Did you know that breastfeeding has health benefits as well as monetary benefits? Not only is breastfeeding a nutrient-rich diet that is perfectly formulated for your baby, but can also save you up to $4,000 dollars in a single year by choosing breast milk over formula.
However, breastfeeding can also be stressful for new moms when you have a crying, hungry baby and are struggling with breastfeeding. Don’t worry, this is normal. Here are our top seven tips for breastfeeding.

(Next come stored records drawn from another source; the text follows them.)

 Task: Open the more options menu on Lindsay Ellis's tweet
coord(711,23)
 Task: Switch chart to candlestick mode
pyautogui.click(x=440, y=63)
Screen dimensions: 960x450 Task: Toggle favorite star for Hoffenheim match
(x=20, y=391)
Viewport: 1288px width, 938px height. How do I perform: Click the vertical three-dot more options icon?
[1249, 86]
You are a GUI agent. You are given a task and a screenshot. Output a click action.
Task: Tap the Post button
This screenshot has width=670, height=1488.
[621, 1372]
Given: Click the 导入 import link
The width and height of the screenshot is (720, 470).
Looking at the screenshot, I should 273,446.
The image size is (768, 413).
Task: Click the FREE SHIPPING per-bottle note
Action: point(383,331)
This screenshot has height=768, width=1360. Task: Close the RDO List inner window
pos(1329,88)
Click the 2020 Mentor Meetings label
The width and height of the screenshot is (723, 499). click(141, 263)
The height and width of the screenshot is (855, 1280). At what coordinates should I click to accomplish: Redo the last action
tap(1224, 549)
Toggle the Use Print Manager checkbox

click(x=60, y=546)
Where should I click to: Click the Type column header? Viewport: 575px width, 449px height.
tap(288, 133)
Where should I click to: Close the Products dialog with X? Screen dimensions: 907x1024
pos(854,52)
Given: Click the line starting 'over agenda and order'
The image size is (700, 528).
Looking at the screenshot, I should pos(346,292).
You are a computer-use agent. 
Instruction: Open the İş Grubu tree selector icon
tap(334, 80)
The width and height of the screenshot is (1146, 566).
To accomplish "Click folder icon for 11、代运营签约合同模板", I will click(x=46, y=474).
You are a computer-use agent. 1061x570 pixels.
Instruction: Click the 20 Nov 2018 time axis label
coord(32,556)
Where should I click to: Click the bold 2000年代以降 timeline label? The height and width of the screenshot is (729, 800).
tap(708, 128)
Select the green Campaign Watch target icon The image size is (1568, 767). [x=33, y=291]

When you are tense it can be difficult for your milk to letdown. Try taking a deep breath in and squeezing your shoulders up towards your ears then blow out the breath through your mouth quickly and drop your shoulders.
2. Lean Back
Laid-back or “Natural” breastfeeding positions are a great way to use gravity to obtain a deeper, more comfortable latch. For a great video demonstrating these positions, check out www.naturalbreastfeeding.com.
3. Skin-to-Skin Is In
Direct skin-to-skin contact is one of the best ways to bond with your baby. It helps regulate a baby’s temperature, heart rate, blood pressure, blood sugar, and breathing and can help mom’s milk come in faster. Dads or other caregivers can also provide skin-to-skin care and may find it helpful for waking up a sleepy baby or calming a fussy one.
4. “8 or more in 24”
The best way to bring in and maintain a robust milk supply is by feeding your baby on demand at least 8-12 times a day. Feed your baby whenever she shows feeding cues at least 8 or more times in a 24-hour period.
5. Breast Milk Works on Supply and Demand
A nursing mother’s breasts are never completely empty; her body is continuously producing more to replace what has been removed. Emptier breasts make more milk faster and the milk produced has a higher fat content. Moms wishing to increase milk production should remove milk more often.
6. Watch Your Baby, Not the Clock
Different babies have different feeding styles; some are aggressive and some like to savor their meals. The amount a baby needs with each feeding changes throughout the day as well. Sometimes they want a whole meal (both breasts), and sometimes they just want a snack or to nurse for comfort. Watch your baby for feeding cues and feed them on demand. A baby’s hands are a good indicator of whether they are hungry or content. Their hands will be in tight fists by their face at the start of a feed and will relax and open up when they are done.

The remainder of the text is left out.